[Stored data entries]
═══

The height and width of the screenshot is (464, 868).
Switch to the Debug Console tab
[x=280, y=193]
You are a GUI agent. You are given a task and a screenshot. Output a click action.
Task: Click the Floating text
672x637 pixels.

═══

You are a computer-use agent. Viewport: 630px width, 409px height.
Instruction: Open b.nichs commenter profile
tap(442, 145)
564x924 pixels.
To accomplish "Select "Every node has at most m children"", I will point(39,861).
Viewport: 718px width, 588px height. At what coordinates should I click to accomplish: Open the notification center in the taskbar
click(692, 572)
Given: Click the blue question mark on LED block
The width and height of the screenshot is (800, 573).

═══

Across all the records above, find each line with "screenshot" in it and copy it.

## Exercise response
The height and width of the screenshot is (464, 868).
You are a GUI agent. You are given a task and a screenshot. Output a click action.
The width and height of the screenshot is (800, 573).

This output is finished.